Chundle, I would take a video of the kind of thing you are finding "abnormal", if she isn't showing it at assessment. To be honest it is embarrassing showing a video some how, but several of the professionals have said it would help when I have mentioned I thought of doing it but didn't.

With regards to verbal dyspraxia comment from SALT. I do know it is common for SLI to mimic ASD in the early years so perhaps that's what she was thinking.

I do hope that "play better" was paraphrasing what was said shock. If they feel she needs more directed play or you to facilitate in a particular way, that's understandable given they are trying to help you to help her overcome her disabilities. If they are just saying "play better", how soul destroying! I would point out that specific advice is helpful, but generalised criticism is going to make your future play stilted. sad

Chundle Mon 11-Jul-11 12:46:27

Thanks guys I will record her I think.
Zzzz it's strange but when dd1 was dx with ADHD I was never once made to feel like it was my fault or my parenting to blame. But with dd2 everything said seems full of innuendo like if I did this better or that better, drives me mad!!

zzzzz Tue 12-Jul-11 02:02:12

I think it is a change in attitude from professionals, because I am noticeing it too and really found most people very helpful first time round.....eithere that or my parenting skills are going down the tube...sad

Minx179 Tue 12-Jul-11 23:20:44

Do you think that may be because there are more parenting courses around now than there were when you had your DS/DD1?

I attended a conference last week re parenting/parenting courses and the impression I got was that there is a great deal of emphasis on 'catching' parents early in order to help prevent social/educational/welfare/criminal issues further down the line.

As the issues presented by SEN children may sometimes overlap with similar issues created by 'poor' parenting.

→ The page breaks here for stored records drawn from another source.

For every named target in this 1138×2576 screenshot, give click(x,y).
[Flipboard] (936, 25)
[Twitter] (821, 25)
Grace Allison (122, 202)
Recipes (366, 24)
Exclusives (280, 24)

I think parenting is the initial cheap and easy option to look at make you doubt your parenting abilities before putting in/looking at more beneficial options if you insist on being persistent

Chundle Wed 13-Jul-11 07:35:34

Don't think so as dd1 and dd2 going through dx procedure at same time just for different things and are different ages, but it's a possibility for others yes

Tiggles Wed 13-Jul-11 11:52:42

I would film the behaviour it gives them more to go on, I have even taken recordings of the DSs coughing to the GP as it gives them more to go on (younger DSs are asthmatic) in working out if just their asthma playing up or something different.

Regarding the travelling on a bus and your DD not playing up if she feels something is different, I don't know how old your DD is, but DS1 who has AS is 9 now and even now throws tantrums on the way home from school if we don't go 'his' route. He will still throw those tantrums even if he has friends walking home with him as it is that much of a problem to him, so I would imagine that if your DD is struggling due to sensory issues on a bus she wouldn't be able to control them even if she did notice/recognise the psych sat at the back of the bus.